Sext: Margaret Atwood, looking for all the world like a close relation of HM the Queen, discusses her Twitter, which she says is rather like "having fairies at the bottom of your garden." (We wonder how many of her followers can hum along on that one.) (NYRBlog)

But despite their sometimes strange appearances, I’m well pleased with my followers—I have a number of techno-geeks and bio-geeks, as well as many book fans. They’re a playful but also a helpful group. If you ask them for advice, it’s immediately forthcoming: thanks to them, I learned how to make a Twitpic photo appear as if by magic, and how to shorten a URL using bit.ly or tinyurl. They’ve sent me many interesting items pertaining to artificially-grown pig flesh, unusual slugs, and the like. (They deduce my interests.) Some of them have appeared at tour events bearing small packages of organic shade-grown fair-trade coffee. I’ve even had a special badge made by a follower, just for me: “The ‘call me a visionary, because I do a pretty convincing science dystopia’ badge.” It looks like this:

Nones: We spotted two pieces about politically-motivated suicide in yesterday's Times. There was the Op-Ed summary of a study of Chechen terrorist suicides — 42 incidents since 2000. Then there was Lydia Polgreen's report on political suicides in southern India, many of them apparently prompted by the delay in forming Telangana, India's 29th state. Both sets of cases support the Chechen study's principal finding.

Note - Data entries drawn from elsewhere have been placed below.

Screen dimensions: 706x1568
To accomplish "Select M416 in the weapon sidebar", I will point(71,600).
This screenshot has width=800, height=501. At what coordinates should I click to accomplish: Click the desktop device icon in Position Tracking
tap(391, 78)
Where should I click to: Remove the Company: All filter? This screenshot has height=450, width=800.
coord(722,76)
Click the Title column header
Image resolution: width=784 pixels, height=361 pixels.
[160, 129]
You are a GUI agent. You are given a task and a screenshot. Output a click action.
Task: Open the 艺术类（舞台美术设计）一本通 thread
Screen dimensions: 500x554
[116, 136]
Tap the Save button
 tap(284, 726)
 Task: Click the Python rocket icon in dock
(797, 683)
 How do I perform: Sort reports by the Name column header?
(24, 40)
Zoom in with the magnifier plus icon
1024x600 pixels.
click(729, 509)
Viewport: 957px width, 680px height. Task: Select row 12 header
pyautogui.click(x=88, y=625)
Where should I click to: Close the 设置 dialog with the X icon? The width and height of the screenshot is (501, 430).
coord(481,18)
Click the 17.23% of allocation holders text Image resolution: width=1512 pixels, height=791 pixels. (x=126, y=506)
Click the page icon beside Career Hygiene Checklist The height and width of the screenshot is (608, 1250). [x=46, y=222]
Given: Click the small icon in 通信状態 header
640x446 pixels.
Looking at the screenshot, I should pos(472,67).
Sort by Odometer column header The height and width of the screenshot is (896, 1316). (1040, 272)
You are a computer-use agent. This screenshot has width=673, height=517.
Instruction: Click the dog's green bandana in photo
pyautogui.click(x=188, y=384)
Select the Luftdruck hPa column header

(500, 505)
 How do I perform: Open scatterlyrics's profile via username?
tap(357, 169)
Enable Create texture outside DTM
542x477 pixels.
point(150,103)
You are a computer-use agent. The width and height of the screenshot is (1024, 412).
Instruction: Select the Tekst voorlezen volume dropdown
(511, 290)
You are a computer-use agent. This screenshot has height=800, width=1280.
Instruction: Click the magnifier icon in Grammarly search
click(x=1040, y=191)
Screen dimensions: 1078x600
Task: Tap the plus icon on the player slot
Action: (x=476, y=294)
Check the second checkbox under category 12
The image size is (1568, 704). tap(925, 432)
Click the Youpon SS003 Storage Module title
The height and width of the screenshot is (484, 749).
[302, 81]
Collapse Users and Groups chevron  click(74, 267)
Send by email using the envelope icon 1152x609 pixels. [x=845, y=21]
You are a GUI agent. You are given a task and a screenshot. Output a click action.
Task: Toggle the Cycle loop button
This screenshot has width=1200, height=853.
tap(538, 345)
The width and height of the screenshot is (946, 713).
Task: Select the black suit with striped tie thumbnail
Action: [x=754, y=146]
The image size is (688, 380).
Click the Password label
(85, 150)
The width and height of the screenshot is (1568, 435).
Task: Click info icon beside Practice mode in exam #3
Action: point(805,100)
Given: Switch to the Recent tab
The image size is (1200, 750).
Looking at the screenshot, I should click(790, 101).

As we have discovered in our research on Lebanon, the West Bank, Iraq, Afghanistan, Sri Lanka and elsewhere, suicide terrorist campaigns are almost always a last resort against foreign military occupation.

However appalling suicide and terrorism are, they demonstrate that nations often forget to earn their sovereignty.

Vespers:  Poet August Kleinzahler goes to rehab — as a therapist! At the Tufted Knolls Behavioral Facility, run by the august Dr Horst Himmelfarb, he runs a little workshop.

I met for two consecutive afternoons with the ‘help-seekers’, as they are referred to in the Darkness, Away With You programme, three-hour sessions, that involved my customary ‘bag of tricks’: word games, memory exercises, the imagine-this-or-that routine – basically the sort of thing I’ve developed over the years that works equally well with children, the elderly, hardened criminals, what have you. We met in a large room, magnificently appointed: dark wood paneling, oak and leather-upholstered furniture, plasma TVs, Sony PlayStations, billiard table, Barcaloungers, the works. The only books in evidence were copies of Darkness, Away With You and the Gideon Bible.

Compline: James Lovelock, the 90 year-old developer of the Gaia hypothesis, thinks that we're too dumb to fix the global-warming mess. Without the goad of a catastrophe, at any rate. (Guardian; via MetaFilter)

"I don't think we're yet evolved to the point where we're clever enough to handle a complex a situation as climate change," said Lovelock in his first in-depth interview since the theft of the UEA emails last November. "The inertia of humans is so huge that you can't really do anything meaningful."

One of the main obstructions to meaningful action is "modern democracy", he added. "Even the best democracies agree that when a major war approaches, democracy must be put on hold for the time being. I have a feeling that climate change may be an issue as severe as a war. It may be necessary to put democracy on hold for a while."